Jerusalem in high summer. We awaken at 4.30, depart the apartment at 5.00 and already the sky is blue, cobalt blue.

Jerusalem is quiet. The roads are quiet. Quiet is rare in this city that teems with the pious, the fervent, the urgent.

Wondering whether we’ll find people enough at the Wall for a minyan (quorum), we walk with fast steps along twisting ways. We need a quorum in order to recite Kaddish, the mourner’s prayer. Erupting from an alley into the broad square we sight the Wall. Before it, in their many hundreds, the devout, already at prayer.

We three are not in mourning, we are here to remember. We are our mother’s surviving children. An indispensable fourth is her son-in-law John, devoted to Mum now as in life. The remembering starts with the first sighting of the Old City’s perimeter wall. How ancient, these creamy stones, mutely dramatic, forever contended. So many conquerors, so many defeats, such passions, stones soaked in blood.

 

From the plaza, we sight many minyans of minyans, male bodies cloaked in tallithot (prayer shawls). Some wave and sway, others shake metronomically, all moving to intensify intention. One youth in front of me flings his arms to the heavens, his hands clench and unclench in his entreating to God. May his prayers be answered for the good.

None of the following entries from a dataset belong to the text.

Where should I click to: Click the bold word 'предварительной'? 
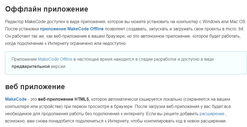click(31, 67)

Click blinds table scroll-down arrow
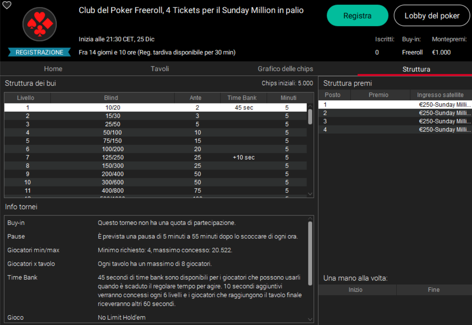(310, 194)
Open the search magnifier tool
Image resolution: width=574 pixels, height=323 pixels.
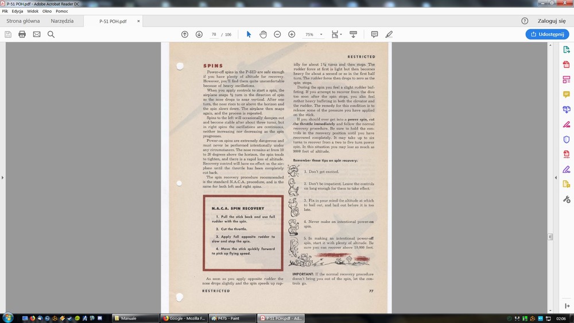pyautogui.click(x=51, y=34)
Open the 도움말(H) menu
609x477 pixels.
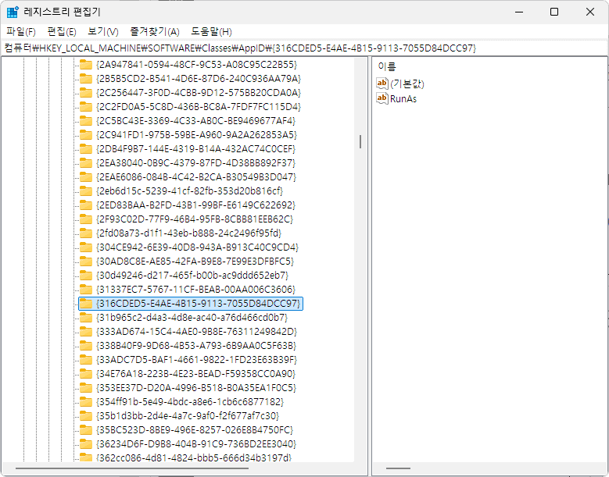pos(211,32)
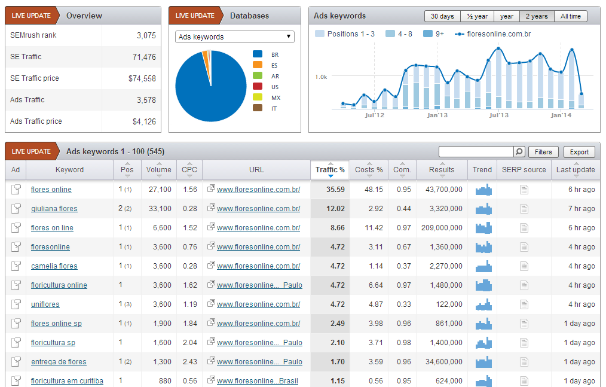This screenshot has width=606, height=387.
Task: Open the external link icon beside uniflores URL
Action: pos(211,304)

Past the beggars, past worshippers of all stripes, past Haredim Caucasian, and Haredim North African, past modern orthodox, past the odd Ethiope, past a pair of the pious deeply asleep, my brother and I wind and wend to the far side where, separated by less than one metre, our sister will hear us recite kaddish.

A memory of my first visit. November 1967. It’s afternoon in early winter, the air crystalline, the skies blue. An impromptu service is in progress. I attach myself to a congregation that is the chance aggregation of the moment. Those elect who are of the line of Aharon the High Priest offer their hands for a Levite to wash, prior to giving the priestly blessing. I raise my washed hands and intone: May the Lord bless you and keep you…

An afterthought lands: here I am, delivering this blessing at the Temple. This my forebears did for centuries until the Temple was destroyed, almost precisely nineteen hundred years ago. My people went into exile. At some stage in the 1800’s my grandfather’s grandparents returned to the land, settling in Petakh Tikvah, the Gateway of Hope, far to the north of here.

Is it possible that I am now, in 1967, the first lineal priest in my family to officiate here since the year 70 C.E.? 

Today, together with my brother I will offer that same blessing. The blessing concludes: May the Lord lift up His face unto you, and give you peace.

Peace!

Our mother was a serene soul. She lived a long life of love, somehow happy through all of life’s losses and afflictions. Today, I remember her and honour her, without sorrow or pain. Late in her life, Mum said to me, You know I never did anything remarkable or distinguished. I never was famous or exceptional. But I did give birth to four children and I raised them and they all love me. So I suppose I was successful.

Mum, you don’t know the half of it: so well did you love us four, that every single one of us felt sure that we were your favourite.

Mum lived her life of peace. I can imagine her in no other state than peace. She went with heart at ease. My tears today are not for Mum. I shed a few sweet tears for this son who misses her. But many are my tears for my people, detested today, deserted by fair weather friends, threatened today, abroad and at home. There is tension in the air, fear too, appalled pain and grief. And mighty resolve.

But here, at this hour of pure air and quiet, Jerusalem is at peace. Have I ever attended prayers so quiet, so ruly? We hundreds recite the words, a soft hum rises from many lips. Until the Amidah (the silent devotion). Quietnessnow, perfect and complete. Torsi swing, sway and shake, hands clench and unclench. 

Prayers completed, kaddish recited, Mum honoured, I make my way to my sister Margot. We fall into a fierce hug that does not quickly end. My body heaves with sobs. I’m a good sobber. There’s much to shed tears about. Tears for the present pain, tears of hope for the future good.